A 74-year-old patient with a history of metabolic syndrome and pneumoconiosis (due to occupational exposure to vinyl chloride) debuts with Budd-Chiari syndrome (BCS) with elevated alpha-fetoprotein (AFP: 6500 ng/ml). He presented a constitutional picture with dissociated cholestasis and radiological signs suggestive of chronic liver disease with thrombosis of the intrahepatic vena cava with extension to the suprahepatic vein.

Despite the high diagnostic suspicion of HCC, the dynamic liver study did not reveal compatible lesions and the liver biopsy was negative for malignancy. In addition, other tumors that can elevate AFP (teratoblastoma, germ cell tumor, Hodgkin's disease and gastric tumor) are ruled out. After initiation of anticoagulant treatment, the control angio-CT scan reveals a rapid radiological progression with extension of the described occupation to the right atrium in less than a month, with progressively increasing AFP levels (10,800 ng/ml). PET-CT (Figure 1) confirms moderate metabolic hyperuptake in the walls of the inferior vena cava from the right renal vein to the entrance into the right atrium, suggesting angiosarcoma as a first possibility. Combined surgical treatment (vascular and cardiac surgery) was proposed, but it was not possible because the patient died before the intervention.

Figura 1

PET-CT. Moderate intensity metabolic hyperenhancement extending from the inferior vena cava and right renal vein to the right suprahepatic veins, reaching the entrance of the right atrium.

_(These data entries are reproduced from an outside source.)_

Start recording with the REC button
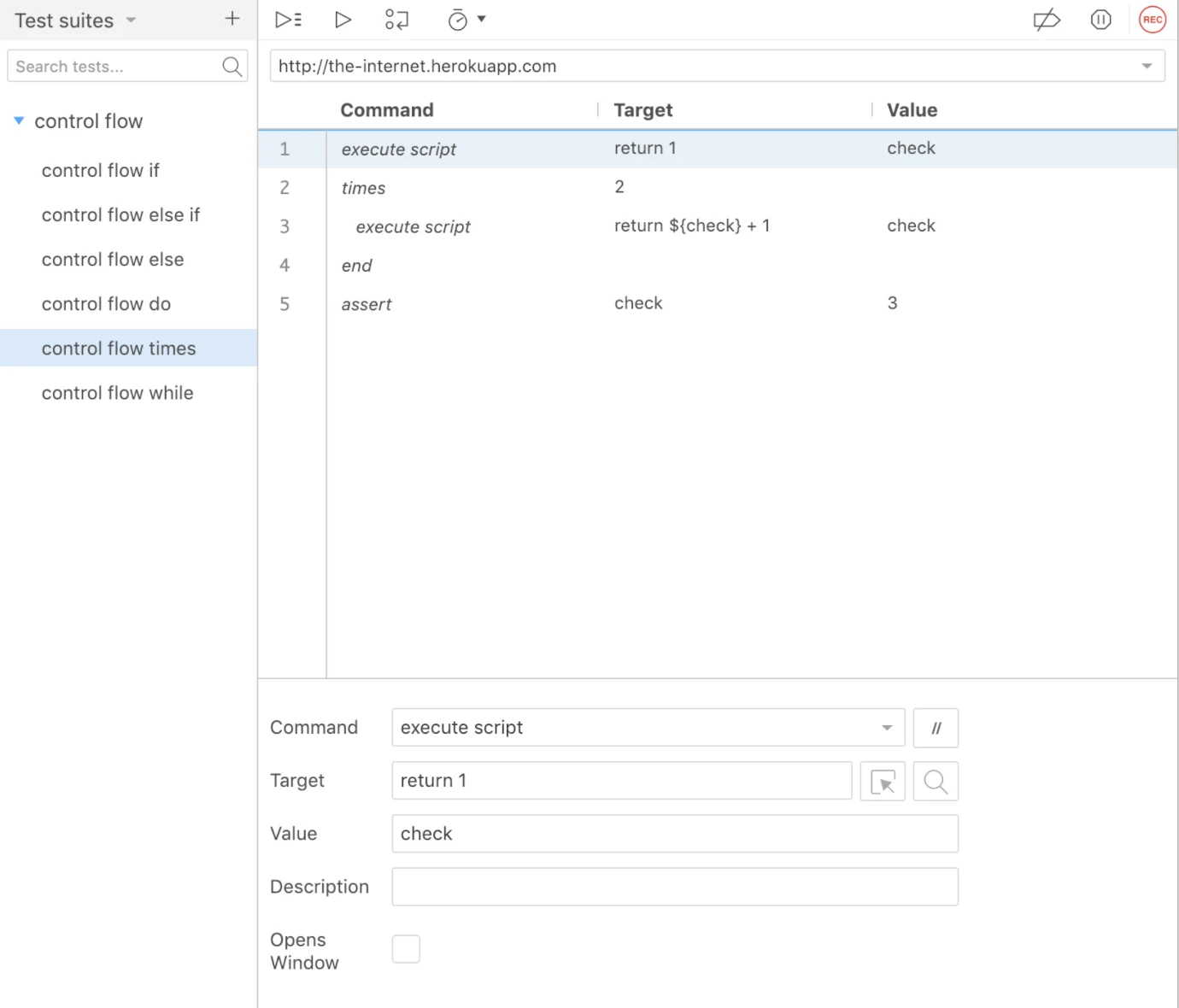 point(1152,19)
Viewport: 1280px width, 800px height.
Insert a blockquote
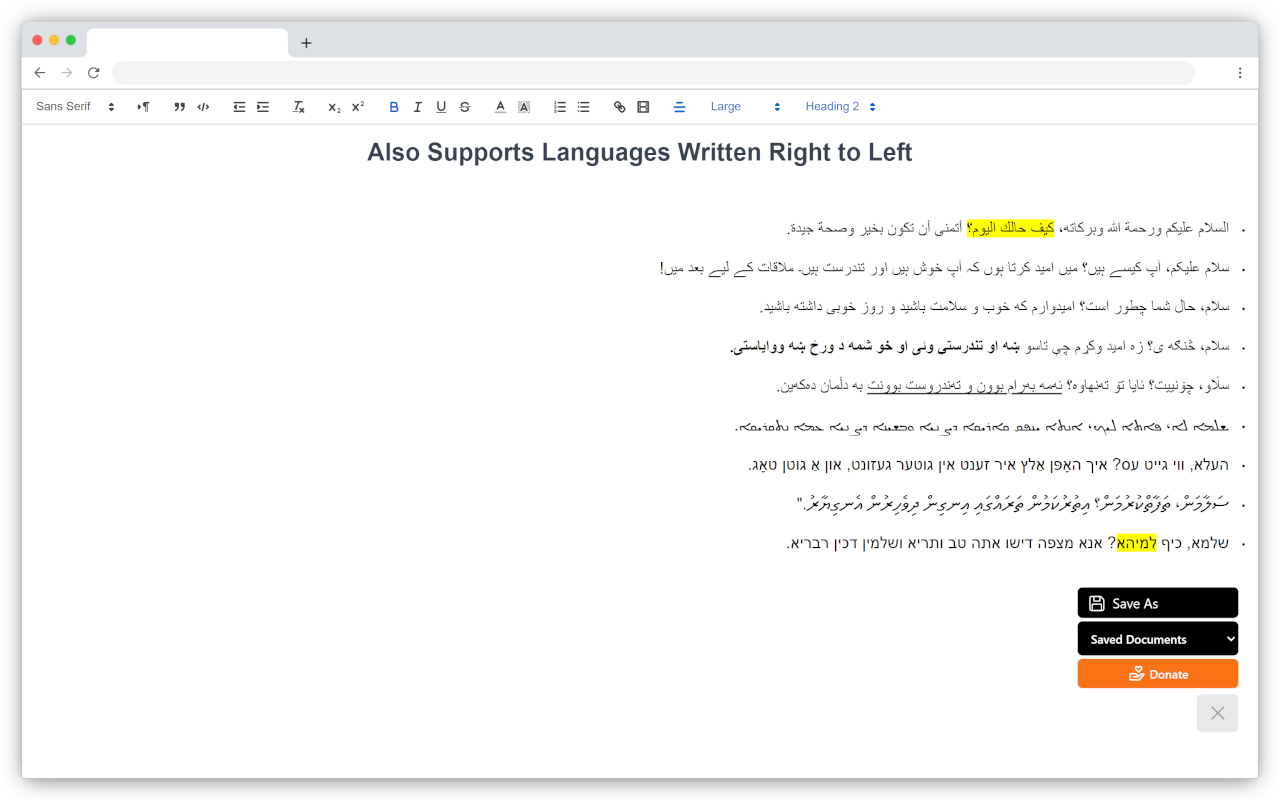[x=179, y=106]
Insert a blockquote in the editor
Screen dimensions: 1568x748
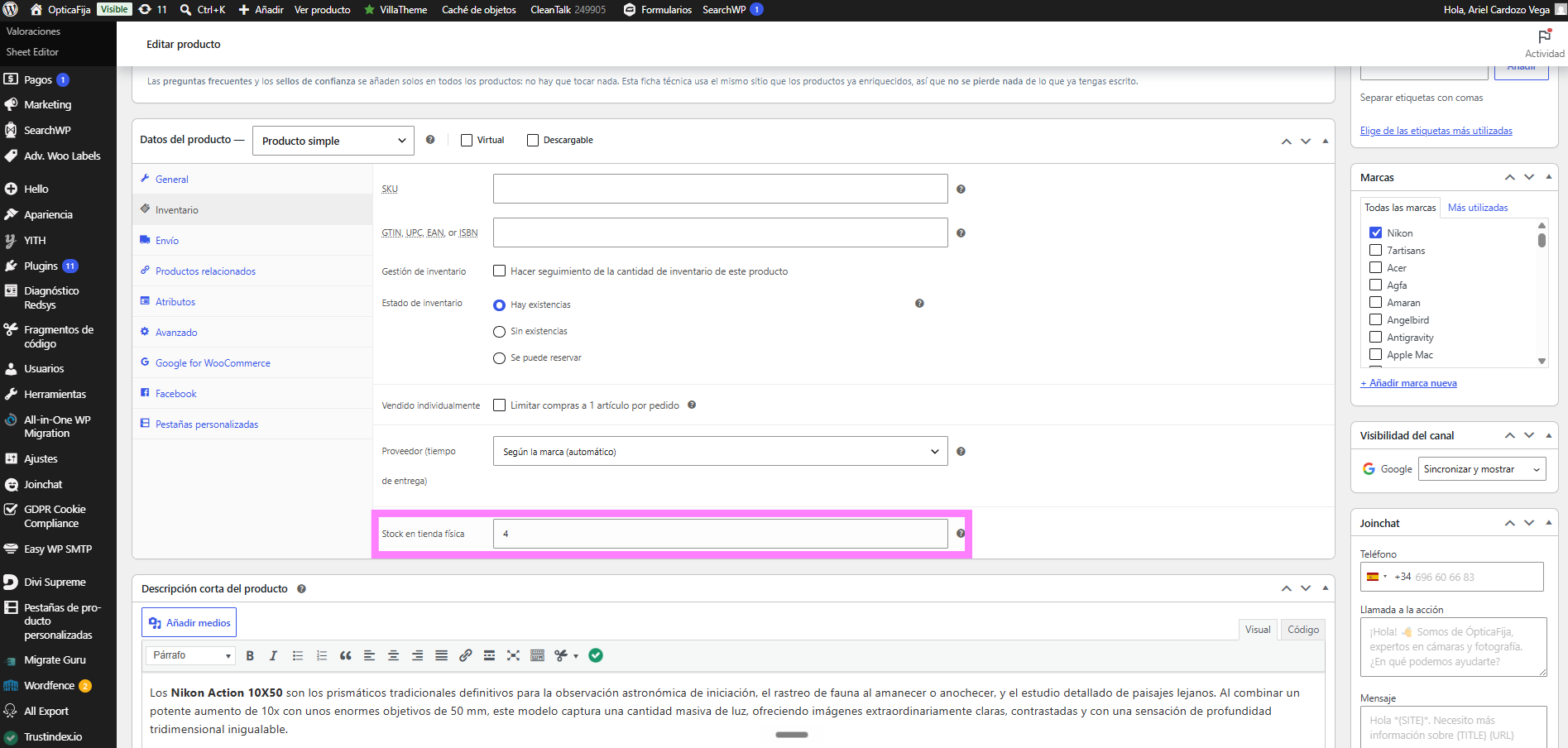pos(346,655)
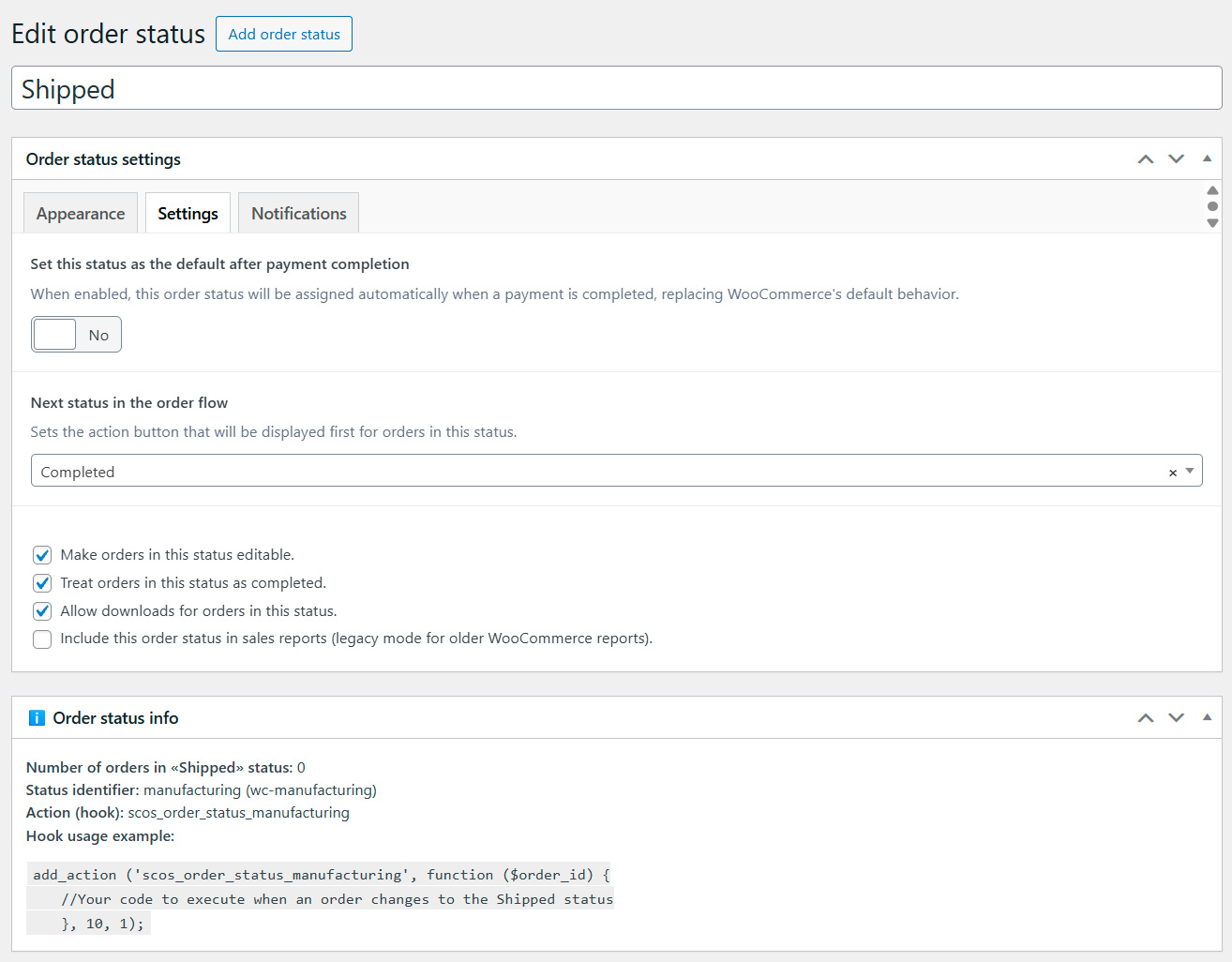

Despite not having a histological diagnosis (we do not have the necropsy consent), we believe it is a case of scientific interest due to its infrequency, unfavorable prognosis and the importance of establishing early suspicion.

Discussion

Vascular mesenchymal tumors are infrequent and have an insidious presentation with non-specific symptoms due to the formation of collateral circulation, and the diagnosis is made late in most cases[1]. Based on the evidence presented and the clinical course of the patient, we believe that the primary tumor may have been a hepatic angiosarcoma with massive secondary SBC, whose diagnosis was delayed given the initial suspicion of multicentric HCC based primarily on AFP levels.  This represents the most common sarcoma in the liver and has been associated with exposure to carcinogens such as vinyl chloride and arsenic[2]. The other option proposed was leiomyosarcoma of the inferior vena cava of which there are some published cases[3]. However, the elevation of AFP is more indicative of the former, since its elevation is associated with HCC, hepatoblastoma and germ cell tumors, but it can be found characteristically elevated in other tumors such as hepatic angiosarcoma[4].

This case highlights the importance of excluding other rare vascular neoplasms in the presence of elevated AFP without clear evidence of HCC.